[Problem to solve]:
The reply is to be the lines from the one with "Task: Click the Preferred Locale value en" through the last line of the records below, each retyped exactly, with pictures left out.

[Supplied material]:
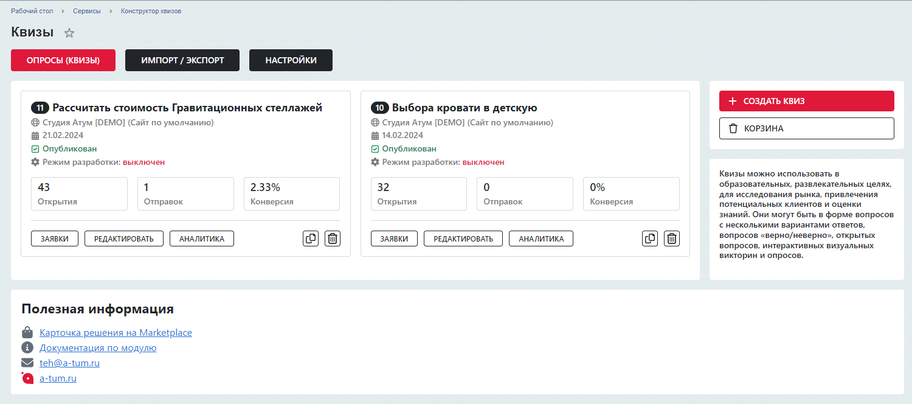
Task: Open the Корзина trash bin
Action: 806,128
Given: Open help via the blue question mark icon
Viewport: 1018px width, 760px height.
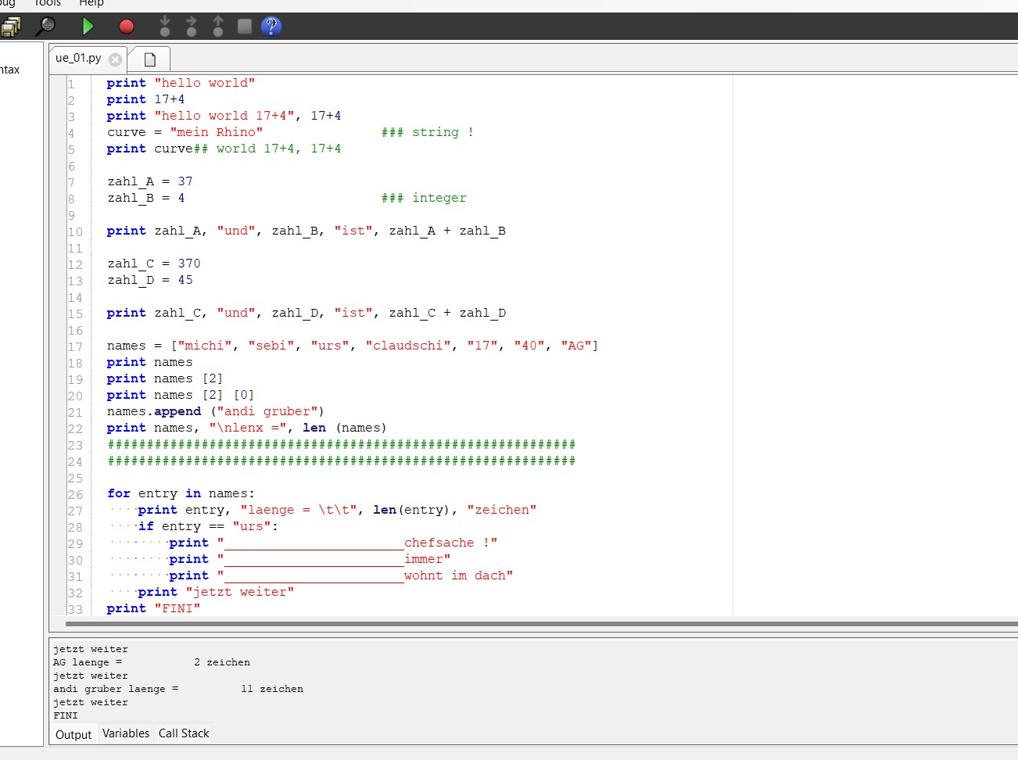Looking at the screenshot, I should pos(270,26).
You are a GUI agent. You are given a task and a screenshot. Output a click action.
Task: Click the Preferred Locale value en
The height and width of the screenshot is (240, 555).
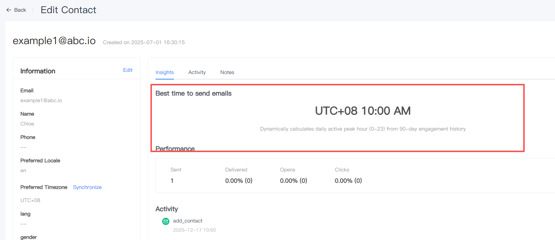coord(23,170)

[Exercise result]:
Task: Click the Preferred Locale value en
The height and width of the screenshot is (240, 555).
coord(23,170)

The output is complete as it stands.